#### 目標 A
新車の納期に関する文章のうち、「一方で「フリード」や「N-B」から始まり「納車の時のイメージはこのような感じだろうか。」で終わる部分を一字一句違えずに再掲してください。
#### 目標 B
新車の納期に関する文章を、最後の文に続けて書き進めてください。

#### 対象テキスト
新車の納期が依然として長期化する背景

半導体のイメージ写真
一時期は自動車のみならず、さまざまな所で半導体不足に陥っていた

過去には半導体不足やコロナ禍による素材供給の停滞が大きく影響し、多くの新車が納車まで半年以上を要する状況にあった。その後、世界的な物流網の改善や生産体制の立て直しが進み、かつてのような混乱は落ち着きを見せている。

しかし2025年秋の時点でも、依然として半年以上の納期を示すモデルは存在している。

EV充電器の場所の写真
ハイブリッドモデルは人気がありその分手に届くまでが長いとか。

これは需要の集中や生産計画の偏りなど、個別の事情が影響しているためである。とくにハイブリッドやEVといった先進モデルは人気が高まり、生産枠を超える受注が続いている。結果として「供給が戻ったから短納期になる」とはならず、むしろ車種によっては長期化が定着しているのが現状である。

たとえば、ホンダでは販売店向け資料に基づき具体的な出荷予定が示されている。「フィットe:HEV」は2025年12月から2026年1月、「シビックe:HEV」は2026年2月から3月にかけての工場出荷が予定されている。契約から納車まで半年以上待つ見通しであり、購入者にとっては計画的な判断が必要となる。

一方で「フリード」や「N-BOX」については即納用の在庫が数十台単位で確保されている。すぐに乗り出せる状況が整っているため、同じホンダでもモデルによって大きな差が生じていることが分かる。このように、ホンダのラインアップは「半年以上待ち」と「即納可能」という二極化した状況にあると言える。

鍵を渡している写真
納車の時のイメージはこのような感じだろうか。

また、日産は公式サイトで工場出荷目処を公表しており、透明性が高いのが特徴である。その中で「クリッパーEV」は約6ヶ月、「クリッパーバンGX」は4〜5ヶ月と長期の待ち時間を伴う。一方で、「ノート」や「エクストレイル」は1ヶ月程度とされ、極めて短期間での納車が可能な状況である。

同じメーカーでも商用車は待ち時間が長く、量販モデルは早いという対照的な状況になっている。これは電気自動車への需要増加と生産能力のバランスに起因している。需要が集中する一部車種ではどうしても待ち時間が膨らむのである。

#### 記録
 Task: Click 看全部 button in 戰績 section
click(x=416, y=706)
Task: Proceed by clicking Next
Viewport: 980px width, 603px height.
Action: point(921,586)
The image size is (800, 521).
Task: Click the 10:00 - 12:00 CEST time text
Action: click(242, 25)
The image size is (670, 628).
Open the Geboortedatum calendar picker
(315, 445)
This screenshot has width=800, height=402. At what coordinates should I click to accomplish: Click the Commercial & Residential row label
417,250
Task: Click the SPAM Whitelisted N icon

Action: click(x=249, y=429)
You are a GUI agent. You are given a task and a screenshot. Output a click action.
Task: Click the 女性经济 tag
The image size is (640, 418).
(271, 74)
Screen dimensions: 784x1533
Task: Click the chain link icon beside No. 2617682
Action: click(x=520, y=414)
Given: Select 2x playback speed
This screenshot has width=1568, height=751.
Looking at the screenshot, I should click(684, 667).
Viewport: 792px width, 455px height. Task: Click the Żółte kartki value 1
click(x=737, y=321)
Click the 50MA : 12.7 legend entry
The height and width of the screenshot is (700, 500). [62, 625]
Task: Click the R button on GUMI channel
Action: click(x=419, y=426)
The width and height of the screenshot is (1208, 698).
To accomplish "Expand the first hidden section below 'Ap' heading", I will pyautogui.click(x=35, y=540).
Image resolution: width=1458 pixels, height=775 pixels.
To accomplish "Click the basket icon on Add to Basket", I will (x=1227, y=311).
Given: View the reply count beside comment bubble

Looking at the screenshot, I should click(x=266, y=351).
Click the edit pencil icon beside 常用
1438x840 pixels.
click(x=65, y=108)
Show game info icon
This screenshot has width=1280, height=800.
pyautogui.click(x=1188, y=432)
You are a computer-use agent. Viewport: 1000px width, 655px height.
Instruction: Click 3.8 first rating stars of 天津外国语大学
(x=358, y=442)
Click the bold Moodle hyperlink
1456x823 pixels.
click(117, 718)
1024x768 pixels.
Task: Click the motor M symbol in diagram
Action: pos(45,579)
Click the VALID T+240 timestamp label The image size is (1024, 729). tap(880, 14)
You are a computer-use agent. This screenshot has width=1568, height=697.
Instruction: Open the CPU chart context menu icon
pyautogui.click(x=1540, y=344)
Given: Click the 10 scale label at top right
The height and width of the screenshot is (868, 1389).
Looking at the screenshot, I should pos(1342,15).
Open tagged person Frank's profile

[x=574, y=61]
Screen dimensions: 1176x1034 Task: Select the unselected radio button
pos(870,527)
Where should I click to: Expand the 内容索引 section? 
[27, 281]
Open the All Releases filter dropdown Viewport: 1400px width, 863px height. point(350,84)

#### 最終結果 A
一方で「フリード」や「N-BOX」については即納用の在庫が数十台単位で確保されている。すぐに乗り出せる状況が整っているため、同じホンダでもモデルによって大きな差が生じていることが分かる。このように、ホンダのラインアップは「半年以上待ち」と「即納可能」という二極化した状況にあると言える。

鍵を渡している写真
納車の時のイメージはこのような感じだろうか。

#### 最終結果 B
一方、マツダの工場出荷目処を見ると、全般的に短納期での出荷が可能となっている。「CX-5」や「MAZDA3」は1ヶ月前後、「CX-80」や「ロードスター」も1〜1.5ヶ月とされ、いずれも比較的短いスパンで納車が進む傾向にある。現状では大幅な遅れは見られず、消費者にとっては安心できる状況といえる。

納車の丸がついたカレンダーの写真
「工場出荷目処」と「実際の納車時期」を混同すると大きなズレが生じる可能性がある。

ただし、注意が必要なのは「工場出荷目処」と「実際の納車時期」は異なるという点である。工場を出てから実際に乗り出せるようになるまでには、輸送や登録作業が必要であり、数週間から1ヶ月程度の追加期間を見込まなければならない。

以上を踏まえると、「新車は半年待ち」という言葉は決して誇張ではないことがわかる。ホンダの一部ハイブリッドや日産の電動商用車では、実際に半年以上の待ち時間が発生している。ただしマツダのように短期間で納車可能なケースも多く、メーカーやモデルによって事情は大きく異なる。

このため購入検討者は「納期」と「工場出荷目処」の違いを理解し、どの段階の数字が示されているのかを確認する必要がある。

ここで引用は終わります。